David already has twelve published novels to his name including a Star Trek Voyager Trilogy. Somewhere he found the Mind Garage’s second album and was selling it on eBay. I bid and won. When he was packing it up to ship, he noticed the name on the album and the name of the person he was shipping to were the same. He said he flipped out, and wrote me to ask if I was the indeed the singer. I admitted it and we struck up a correspondence. I asked if he had ever written a biography before or ever wanted to and without hesitation he said, “I will now". David sums it up: "These guys had (and I believe still have) that magic spark that super groups carry around with them. Most of them burned it so brightly it eventually became a cinder, leaving them to replay old songs in tired new versions and play oldies shows – Mind Garage didn’t do that, and never will. I think they have nurtured the flame, and I believe when they get back together (soon) and get some new music recorded, you’ll all agree...I have the feeling I’m meeting them in the middle of something, not after the fact, or near the end. I think the story has a ways to go…" He tells more about how we met and what/why he is writing at http://deep-bluze.livejournal.com/2006/03/06/ and as he predicted, we did get back together and have just finished a new CD with 21st Century Mind Garage sound.

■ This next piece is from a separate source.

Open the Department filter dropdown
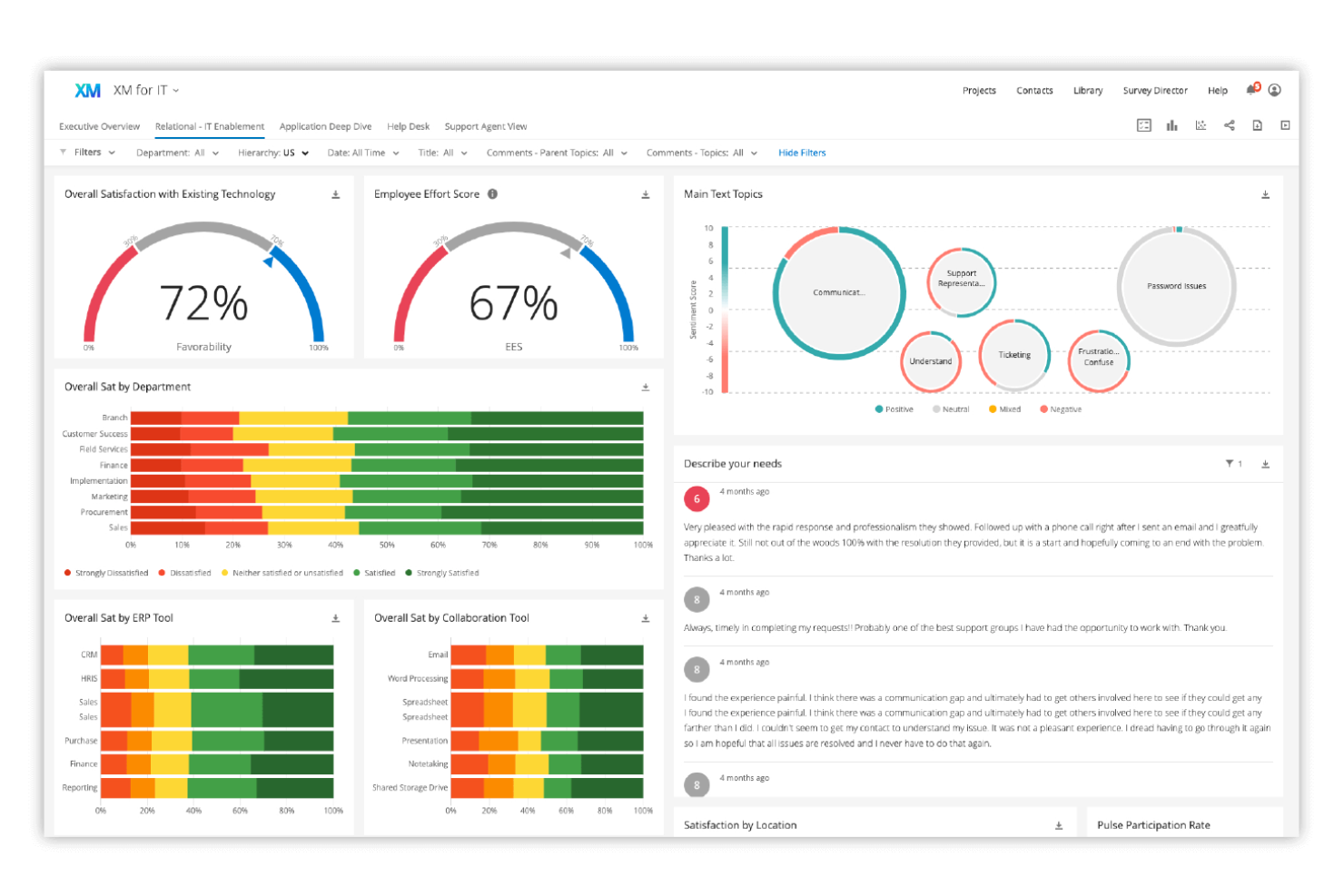 click(x=178, y=153)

60s: What about the reunion.
(LM): It was originally a 40th reunion Mass or Electric Liturgy. That was the only thing we all agreed on that was worth them coming back to reform the band for. But when the reality sank in, that we were going to play together again, the idea of a festival of garage bands for June 2007 sprang up. We call it Goodstock. You can find it at http://www.goodstock2007.com/goodstock/gsinfo.html. We have an FM and Internet radio show now (www.rocket88.8m.com), and details are also on our website.
60s: How do you best summarize your experiences with The Mind Garage?
(LM): Those were the best days of my life, of course. We didn’t even realize how far reaching our music was back then. Can you believe we were never told that The Mind Garage records were pressed and sold all over the world? We assumed it was only in the USA. Do I even have to tell you we never saw a fraction of the money made from our music? But we are as much a part of rock and roll history in places like England, Germany, France, Greece, Australia, New Zealand to name a few, as we are in the USA. An obscure garage band came out of the coalfields of West Virginia and entertained the world for a few years. We made history and helped establish a new genre of music. Who could ask for anything more?